Actor, comedian and local hero Simon Pegg feels as though he just won the nerd lottery: he's in Star Trek! Blockbuster.co.uk's Marshall Julius reports.

An unapologetic, card-carrying nerd, and proud of it,
Simon Pegg is the ultimate fanboy insider, a genre-loving film and tv sci fi, horror and fantasy fanatic who, thanks to his writing skills, innate comic timing and infectious, geeky charm, is now a part of the world he grew up loving. A cohort of
J.J. Abrams since playing a small part for the writer/director in
Mission: Impossible III, Pegg is now living the dream in Hollywood, playing out his wildest fantasies in the role of iconic engineer Scotty in Abrams' latest and greatest screen sensation,
Star Trek's.
"Yeah, I was a fan of Star Trek as a kid," says Pegg as casually as he can muster, though the sparkle in his eyes betrays his excitement. "I watched the show since I was nine. I remember it being on BBC2 at 6 o'clock, teatime, and being utterly beguiled by it. The older I got, the more I appreciated the cerebral nature of the show. I completely fell in love with it.
"To become a part of it now, as a nerd, which is what I am, and I'm sorry but it's true, is extraordinary. And to do scenes with
Leonard Nimoy, who appears in the time-bending story to pass Trek's mantle on to Abrams' next generation, "was kind of weird, to say the least. Here he was, the legendary Leonard Nimoy, talking to me in character as Spock, a person I've known since I was nine, all pointy-eared and Vulcan, and I don't know if I'm going to be able to say my lines back without squealing and needing the toilet!
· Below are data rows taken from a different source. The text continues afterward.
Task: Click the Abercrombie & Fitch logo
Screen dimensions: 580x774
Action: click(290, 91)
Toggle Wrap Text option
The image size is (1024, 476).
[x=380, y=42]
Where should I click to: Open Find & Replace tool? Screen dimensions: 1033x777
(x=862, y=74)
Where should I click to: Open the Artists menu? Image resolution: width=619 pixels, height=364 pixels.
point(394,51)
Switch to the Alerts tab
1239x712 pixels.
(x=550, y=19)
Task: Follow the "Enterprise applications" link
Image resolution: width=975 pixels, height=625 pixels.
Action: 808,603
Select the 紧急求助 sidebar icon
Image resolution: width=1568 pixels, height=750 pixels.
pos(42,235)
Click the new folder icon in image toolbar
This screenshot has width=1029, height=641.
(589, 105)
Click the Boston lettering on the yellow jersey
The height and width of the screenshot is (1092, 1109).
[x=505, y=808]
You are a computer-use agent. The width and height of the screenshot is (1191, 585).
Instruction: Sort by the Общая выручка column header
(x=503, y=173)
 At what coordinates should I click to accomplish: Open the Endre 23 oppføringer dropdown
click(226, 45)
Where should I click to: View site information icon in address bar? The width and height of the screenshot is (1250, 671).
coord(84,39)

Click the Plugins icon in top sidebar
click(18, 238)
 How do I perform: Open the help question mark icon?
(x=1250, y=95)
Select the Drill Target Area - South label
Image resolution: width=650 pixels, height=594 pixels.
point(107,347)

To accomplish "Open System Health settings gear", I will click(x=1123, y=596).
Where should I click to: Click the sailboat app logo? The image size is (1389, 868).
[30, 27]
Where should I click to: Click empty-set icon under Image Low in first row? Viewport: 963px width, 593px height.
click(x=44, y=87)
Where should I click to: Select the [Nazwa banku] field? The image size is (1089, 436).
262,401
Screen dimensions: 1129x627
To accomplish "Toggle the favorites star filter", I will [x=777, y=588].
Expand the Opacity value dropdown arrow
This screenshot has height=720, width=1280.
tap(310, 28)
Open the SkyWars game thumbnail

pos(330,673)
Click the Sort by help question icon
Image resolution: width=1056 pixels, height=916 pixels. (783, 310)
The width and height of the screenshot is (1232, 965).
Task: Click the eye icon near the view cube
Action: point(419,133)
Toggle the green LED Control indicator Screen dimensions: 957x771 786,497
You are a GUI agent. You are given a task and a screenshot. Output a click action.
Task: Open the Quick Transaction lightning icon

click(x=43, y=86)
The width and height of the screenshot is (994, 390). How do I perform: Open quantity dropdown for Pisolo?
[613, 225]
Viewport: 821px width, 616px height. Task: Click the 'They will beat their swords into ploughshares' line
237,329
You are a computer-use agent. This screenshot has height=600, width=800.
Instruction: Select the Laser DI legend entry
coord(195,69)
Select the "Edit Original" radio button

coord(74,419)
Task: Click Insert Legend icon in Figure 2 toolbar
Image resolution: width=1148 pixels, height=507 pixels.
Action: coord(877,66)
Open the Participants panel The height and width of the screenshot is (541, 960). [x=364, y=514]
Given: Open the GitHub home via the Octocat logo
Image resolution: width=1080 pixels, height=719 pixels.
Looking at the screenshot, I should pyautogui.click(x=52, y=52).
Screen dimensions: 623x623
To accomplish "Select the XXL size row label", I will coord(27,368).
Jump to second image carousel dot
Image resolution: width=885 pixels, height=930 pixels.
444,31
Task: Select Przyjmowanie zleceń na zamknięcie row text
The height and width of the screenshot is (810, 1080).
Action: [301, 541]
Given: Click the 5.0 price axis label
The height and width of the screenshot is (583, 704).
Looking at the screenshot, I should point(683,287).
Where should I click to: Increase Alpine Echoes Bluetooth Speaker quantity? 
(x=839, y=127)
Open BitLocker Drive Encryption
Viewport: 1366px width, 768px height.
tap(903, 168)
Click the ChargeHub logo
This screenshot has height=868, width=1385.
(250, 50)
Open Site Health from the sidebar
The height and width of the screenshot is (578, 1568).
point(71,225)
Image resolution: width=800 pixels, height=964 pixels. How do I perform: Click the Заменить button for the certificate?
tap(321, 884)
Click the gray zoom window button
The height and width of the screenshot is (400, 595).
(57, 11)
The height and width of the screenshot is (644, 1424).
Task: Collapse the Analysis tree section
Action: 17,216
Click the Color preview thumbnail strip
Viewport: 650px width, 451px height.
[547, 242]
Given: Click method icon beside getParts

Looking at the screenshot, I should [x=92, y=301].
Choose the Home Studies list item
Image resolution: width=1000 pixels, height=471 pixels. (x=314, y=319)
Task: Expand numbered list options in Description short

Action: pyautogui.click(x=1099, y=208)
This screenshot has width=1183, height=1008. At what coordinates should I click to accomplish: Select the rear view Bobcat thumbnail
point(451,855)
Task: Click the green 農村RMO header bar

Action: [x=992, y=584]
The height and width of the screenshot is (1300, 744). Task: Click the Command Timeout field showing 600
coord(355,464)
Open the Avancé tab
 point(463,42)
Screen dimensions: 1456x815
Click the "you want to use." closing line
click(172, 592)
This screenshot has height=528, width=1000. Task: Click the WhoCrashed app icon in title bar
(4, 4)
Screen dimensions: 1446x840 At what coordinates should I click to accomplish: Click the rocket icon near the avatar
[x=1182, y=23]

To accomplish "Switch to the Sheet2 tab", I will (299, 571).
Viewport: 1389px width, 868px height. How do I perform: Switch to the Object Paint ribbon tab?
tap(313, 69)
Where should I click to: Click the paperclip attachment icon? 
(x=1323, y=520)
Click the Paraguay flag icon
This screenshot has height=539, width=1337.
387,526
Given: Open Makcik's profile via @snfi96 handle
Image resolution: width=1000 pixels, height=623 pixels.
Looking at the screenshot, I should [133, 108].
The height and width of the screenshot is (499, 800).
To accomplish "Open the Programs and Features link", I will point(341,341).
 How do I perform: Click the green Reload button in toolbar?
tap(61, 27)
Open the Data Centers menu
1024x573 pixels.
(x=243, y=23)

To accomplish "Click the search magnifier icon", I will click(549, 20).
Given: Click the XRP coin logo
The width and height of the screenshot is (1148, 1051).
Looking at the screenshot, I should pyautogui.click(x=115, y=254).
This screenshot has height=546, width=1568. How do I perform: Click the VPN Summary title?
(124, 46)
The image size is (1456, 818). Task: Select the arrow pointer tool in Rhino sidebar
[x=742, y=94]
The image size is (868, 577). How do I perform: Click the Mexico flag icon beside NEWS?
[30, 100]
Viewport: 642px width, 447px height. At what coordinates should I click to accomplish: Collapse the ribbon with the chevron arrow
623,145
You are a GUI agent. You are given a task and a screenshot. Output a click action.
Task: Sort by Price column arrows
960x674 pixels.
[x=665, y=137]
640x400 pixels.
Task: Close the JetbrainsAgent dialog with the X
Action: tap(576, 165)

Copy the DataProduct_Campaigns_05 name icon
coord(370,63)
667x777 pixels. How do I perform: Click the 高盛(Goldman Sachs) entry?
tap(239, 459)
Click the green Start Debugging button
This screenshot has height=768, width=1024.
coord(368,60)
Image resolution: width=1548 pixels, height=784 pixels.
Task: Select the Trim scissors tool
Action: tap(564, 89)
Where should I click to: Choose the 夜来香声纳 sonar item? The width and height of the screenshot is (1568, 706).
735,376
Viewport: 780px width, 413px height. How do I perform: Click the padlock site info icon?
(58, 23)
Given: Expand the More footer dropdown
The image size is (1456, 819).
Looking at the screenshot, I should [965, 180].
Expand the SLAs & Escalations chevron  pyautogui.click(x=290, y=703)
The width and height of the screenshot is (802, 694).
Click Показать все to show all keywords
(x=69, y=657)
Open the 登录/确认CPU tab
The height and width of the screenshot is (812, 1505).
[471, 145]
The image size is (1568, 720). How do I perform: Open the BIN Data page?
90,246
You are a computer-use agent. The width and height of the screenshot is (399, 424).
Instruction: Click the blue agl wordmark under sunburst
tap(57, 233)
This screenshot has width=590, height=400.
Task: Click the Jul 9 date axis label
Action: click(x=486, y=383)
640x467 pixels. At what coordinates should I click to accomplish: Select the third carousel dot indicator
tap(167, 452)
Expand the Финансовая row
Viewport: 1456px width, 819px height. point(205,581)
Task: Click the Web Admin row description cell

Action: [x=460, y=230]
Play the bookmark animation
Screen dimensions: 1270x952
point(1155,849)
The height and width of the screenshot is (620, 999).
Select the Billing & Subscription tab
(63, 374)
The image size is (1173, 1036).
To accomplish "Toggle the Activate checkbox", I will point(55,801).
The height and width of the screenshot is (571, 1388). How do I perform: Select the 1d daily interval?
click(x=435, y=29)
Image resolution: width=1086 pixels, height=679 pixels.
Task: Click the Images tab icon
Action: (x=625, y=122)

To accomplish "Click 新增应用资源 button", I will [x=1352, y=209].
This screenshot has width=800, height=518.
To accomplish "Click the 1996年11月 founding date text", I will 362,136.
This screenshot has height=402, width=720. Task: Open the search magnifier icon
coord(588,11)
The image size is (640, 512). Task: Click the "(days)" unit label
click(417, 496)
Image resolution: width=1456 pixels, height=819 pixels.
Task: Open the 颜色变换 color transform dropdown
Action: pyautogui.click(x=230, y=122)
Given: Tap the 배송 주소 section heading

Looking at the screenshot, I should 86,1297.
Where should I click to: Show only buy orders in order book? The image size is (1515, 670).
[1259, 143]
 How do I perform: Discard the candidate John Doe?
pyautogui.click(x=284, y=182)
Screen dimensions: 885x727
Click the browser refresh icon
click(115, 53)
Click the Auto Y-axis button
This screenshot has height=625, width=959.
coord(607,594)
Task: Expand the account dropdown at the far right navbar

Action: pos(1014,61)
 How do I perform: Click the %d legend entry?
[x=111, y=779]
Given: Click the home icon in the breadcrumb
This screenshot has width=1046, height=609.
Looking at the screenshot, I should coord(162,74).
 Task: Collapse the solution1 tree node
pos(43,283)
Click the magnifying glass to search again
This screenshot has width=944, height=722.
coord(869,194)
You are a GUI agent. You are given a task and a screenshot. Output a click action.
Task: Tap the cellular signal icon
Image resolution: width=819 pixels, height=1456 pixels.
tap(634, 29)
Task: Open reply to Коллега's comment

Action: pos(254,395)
"Being part of the new Enterprise crew, going to work with Leonard and the others on a daily basis, was utterly fantastic," continues Pegg, 39. "I'd wake up, and have to pinch myself. I came slightly later to the shooting because it was a long process and everybody had already met each other by the time I got there, but when I finally came on board it felt so right and in a weird kind of hippie-ish way it felt like we already knew each other. We immediately clicked and the great feeling of togetherness that pervades Star Trek was very much there on the set. Have I gushed enough, do you think?"
Regardless, or perhaps because of, his breathless enthusiasm for the project, Pegg admits he was initially wary of playing the young Scotty in Abrams' back-to-the-beginning, origin tale. "J.J. e-mailed me, like he does, rather than go through all the usual rigmarole, and asked me, 'Would you like to play Scotty?' I felt I couldn't just say, 'Yes please!' That it would have been ridiculous for me not to think about it first, for at least a couple of days, but I was always going to say yes. How could I not?"
Abrams reveals Pegg's initial e-mailed response was, in fact, a rather more terrified, 'I don't think I could do that,' but that after the filmmaker replied, 'Oh well, next time.' Pegg shot back an anxious, 'Not so fast!' As nervous as he was about playing the beloved engineer immortalised by actor
James Doohan in Gene Roddenberry's original Sixties Trek, it was something Pegg simply had to do.

"Sadly James Doohan is no longer with us, so I didn't get a chance to meet him to talk about Scotty, but I met up with Chris Doohan, his son, and we had lots of chats about his dad. But I never went into this wanting to impersonate James. I wanted to pay homage to him and maybe give a performance he would like, as a viewer."
With the project long completed and both Trekkies and newcomers to the franchise equally ecstatic about the movie, Pegg is nothing but smiles. "You don't have to be a Star Trek fan but if you are there's a lot in it for you, a level of conversation between viewer and film that you'll really appreciate. You'll get lots of little bits and pieces and feel spoken to and acknowledged. Star Trek has a dedicated fanbase, they love their stuff and they're important, but what J.J. miraculously managed to do is balance the movie so that it appeals not only to the people who already love it, but also to a new viewership.
"Star Trek," available now on
Blu-ray and DVD from Blockbuster.co.uk, "nails it completely," says Pegg, wrapping up, "because you can watch it without knowing anything about the pre-existing history and love it for the sheer adventure, human story and all of its incredible ideas, but if you do know it well, if you're a nerd like me, it's utterly fantastic. I'm really very proud of it."